On Wednesday 8 April Fiona Laing was on her regular early morning round island delivery route when she saw a bird that she instantly recognised as a Hoopoe. She wrote “I'll admit I think I yelled Hoopoe when I saw it fly in front of the van.” And no wonder. The Hoopoe is an exotic looking bird that is about the size of a mistle thrush. It has a pinkish-brown body, striking black and white wings, a long black downcurved bill, and a long pinkish-brown crest which it raises when excited. With broad, rounded wings, it has a characteristic undulating flight which is like that of a giant butterfly as the wings half close at the end of each beat.
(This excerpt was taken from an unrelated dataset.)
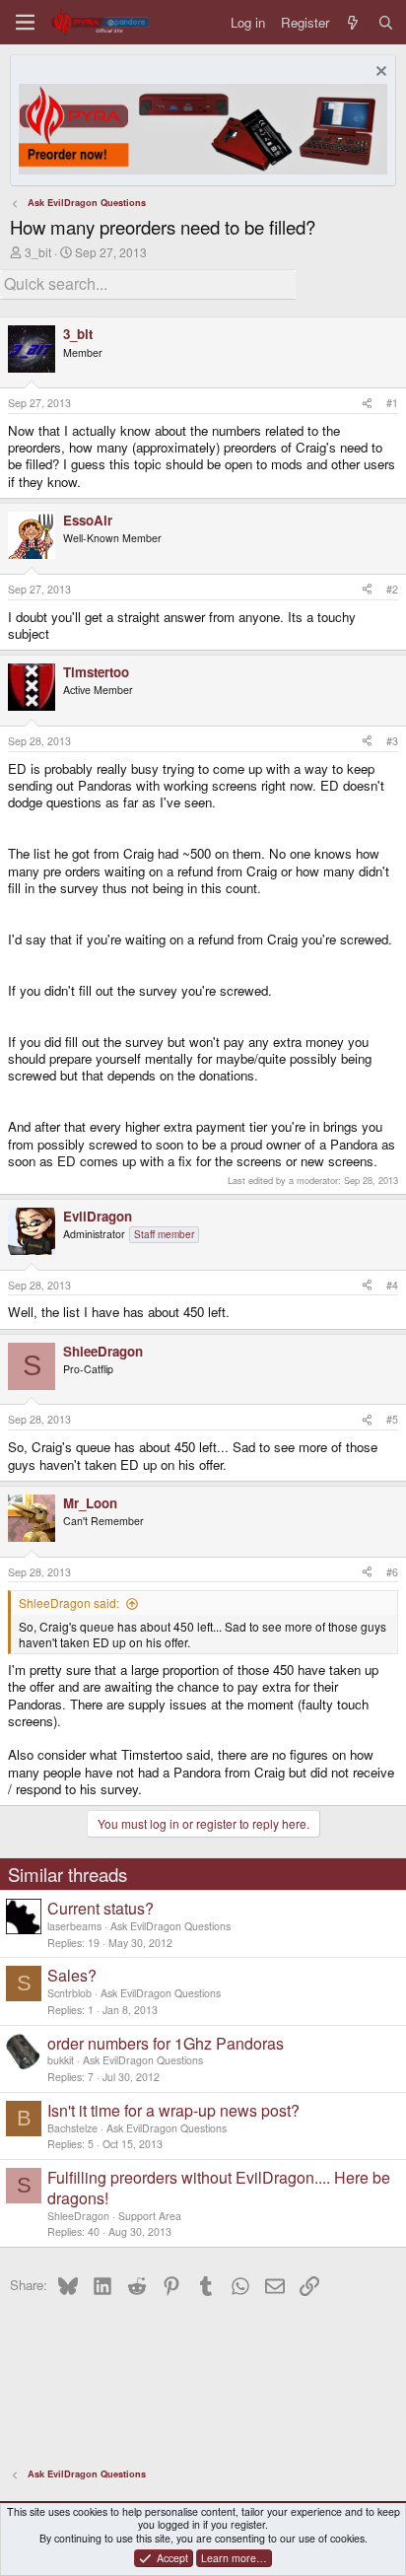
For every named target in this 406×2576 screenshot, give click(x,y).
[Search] (386, 22)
Fiona explained that she saw it below Levencorrach, stopped and managed to get a photograph as it landed in the hedgerow trees. The image was more than good enough to confirm identification. It then headed off towards the houses.
At around the same time Pauline Nicolson was heading in the opposite direction from her home in Shannochie to her workplace in Cooriedoon, Whiting Bay. She also saw the bird but did not know what it was. However Maggie Dunn, the resident bird expert in Cooriedoon, was able to help with identification.
The Eurasian Hoopoe is widespread in the warmer parts of Europe, Asia, and North Africa and northern Sub-Saharan Africa. Most European and north Asian birds migrate to the tropics in winter. It does not breed in the UK, but does turn up from time to time mainly in the spring, when birds heading north overshoot their usual destinations and finish up much further north.
From the Arran Natural History Society records, there have been three previous reports of Hoopoe on Arran. The last occasion was in July 2006 when a single bird turned up in a garden in Thunderguy. It was photographed by Graham Ross.
I will leave the last word to Fiona who wrote after her encounter “A stunning bird and in these sad times has really cheered me up.”